You're looking to be part of a brand new QC Microbiology team supporting all of our combination product programs. The QC Microbiologist I/II (Combination Products) will ensure contamination control of manufacturing facilities by performing environmental and water sampling and testing per USP, EP, and JP requirements where applicable. The QC Microbiologist I/II will perform raw material and finished product testing per compendial methods. The QC Microbiologist I will ensure the timely and accurate testing of materials while maintaining and ensuring quality and compliance so as to meet the demands of production and other departments.

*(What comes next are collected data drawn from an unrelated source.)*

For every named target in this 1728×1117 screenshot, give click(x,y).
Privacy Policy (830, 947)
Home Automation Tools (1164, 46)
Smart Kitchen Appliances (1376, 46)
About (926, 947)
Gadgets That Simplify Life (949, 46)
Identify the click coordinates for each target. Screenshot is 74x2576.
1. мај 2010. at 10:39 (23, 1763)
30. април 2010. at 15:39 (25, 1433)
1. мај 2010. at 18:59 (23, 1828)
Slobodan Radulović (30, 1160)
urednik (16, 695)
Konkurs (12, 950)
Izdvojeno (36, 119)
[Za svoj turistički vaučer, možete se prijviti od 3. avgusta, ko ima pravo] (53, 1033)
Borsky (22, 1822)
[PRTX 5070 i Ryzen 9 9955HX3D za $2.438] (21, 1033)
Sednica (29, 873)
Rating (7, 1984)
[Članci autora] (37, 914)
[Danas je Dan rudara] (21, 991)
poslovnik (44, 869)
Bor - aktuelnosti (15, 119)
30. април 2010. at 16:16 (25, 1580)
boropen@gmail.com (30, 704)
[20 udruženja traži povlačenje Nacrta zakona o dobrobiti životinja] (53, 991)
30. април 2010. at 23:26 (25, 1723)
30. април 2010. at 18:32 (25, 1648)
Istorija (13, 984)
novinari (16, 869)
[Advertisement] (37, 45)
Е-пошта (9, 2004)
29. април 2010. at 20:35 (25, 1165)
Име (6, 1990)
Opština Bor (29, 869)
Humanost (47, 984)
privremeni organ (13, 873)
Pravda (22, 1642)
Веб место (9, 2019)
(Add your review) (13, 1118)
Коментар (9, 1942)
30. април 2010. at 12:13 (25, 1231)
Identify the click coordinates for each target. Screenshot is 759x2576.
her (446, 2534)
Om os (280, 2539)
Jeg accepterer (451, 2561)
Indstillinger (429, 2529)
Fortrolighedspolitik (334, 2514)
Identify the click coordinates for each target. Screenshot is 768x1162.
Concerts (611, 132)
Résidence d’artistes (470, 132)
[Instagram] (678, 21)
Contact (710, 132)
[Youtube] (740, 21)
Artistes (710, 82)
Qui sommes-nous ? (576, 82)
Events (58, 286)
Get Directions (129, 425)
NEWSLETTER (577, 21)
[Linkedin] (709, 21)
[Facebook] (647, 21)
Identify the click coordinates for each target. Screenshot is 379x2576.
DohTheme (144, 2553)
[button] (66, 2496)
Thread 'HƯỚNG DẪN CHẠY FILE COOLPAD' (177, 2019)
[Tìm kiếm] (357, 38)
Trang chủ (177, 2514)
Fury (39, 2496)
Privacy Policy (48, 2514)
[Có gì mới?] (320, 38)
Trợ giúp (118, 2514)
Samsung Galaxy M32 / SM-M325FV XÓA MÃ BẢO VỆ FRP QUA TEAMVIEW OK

• Support manufacturing operations, including process validation, environmental monitoring, and sampling and testing of utility systems with general oversight from management
• Perform bioburden, conductivity, and TOC testing of water as needed
• Perform environmental monitoring of the facility as needed
• Perform raw material, finished product, stability testing as needed
• Evaluate microbiological results, including microbial identification, as needed
• Operate the autoclave to ensure a supply of sterile testing materials
• Maintain availability of laboratory testing materials
• Schedule and coordinate shipment of samples to contract laboratories for required testing
• Troubleshoot instrument issues and collaborate with the lab manager and equipment technical services to resolve issues in a timely manner
• Perform instrument maintenance and calibration verification or standardization by following company SOPs
• Perform all other duties as required

Minimum Requirements

QC Microbiologist I

• Bachelor’s Degree in Microbiology, Biology, or Biochemistry or other related discipline
• Working knowledge and understanding of cGMPs, USP, EP and other regulatory requirements with respect to microbiology activities
• Proficiency in viable and non-viable environmental monitoring of manufacturing suites; gram staining, sub-culturing of microbial isolates, bioburden testing, gowning, aseptic technique
• Ability to work as part of a team and also independently with minimal supervision
• Proficient with computer application skills with expertise in Microsoft office

Preferred Qualifications

• 1+ years of relevant experience in a microbiology laboratory and with aseptic processing
• Familiarity with Trackwise, MasterControl and LIMS
• Pharmaceutical GMP experience

Minimum Requirements

QC Microbiologist II

• Bachelor’s Degree in Microbiology, Biology, or Biochemistry or other related discipline
• 2+ years of experience in a cGMP pharmaceutical microbiology laboratory
• Working knowledge and understanding of cGMPs, USP, and other regulatory requirements
• Proficient in viable and non-viable environmental monitoring of aseptic processes; gram staining; sub-culturing of microbial isolates; bacterial endotoxin testing; bioburden testing by membrane filtration; gowning; aseptic technique
• Ability to work as part of a team and also independently with minimal to no supervision
• Proficient with computer application skills with expertise in Microsoft Office (Word and Excel)

Preferred Qualifications

• Familiarity with Trackwise, MasterControl, SAP, LIMS

Job Location

United Therapeutics requires this candidate to be 100% on-site at our Durham, NC office.

At United Therapeutics, our mission and vision are one. We use our enthusiasm, creativity, and persistence to innovate for the unmet medical needs of our patients and to benefit our other stakeholders. We are bold and unconventional. We have fun, we do good.

Eligible employees may participate in the Company’s comprehensive benefits suite of programs, including medical / dental / vision / prescription coverage, employee wellness resources, savings plans (401k and ESPP), paid time off & paid parental leave benefits, disability benefits, and more. For additional information on Company benefits, please visit https://www.unither.com/careers/benefits-and-amenities

United Therapeutics  Corporation is an Equal Opportunity Employer, including veterans and individuals with disabilities.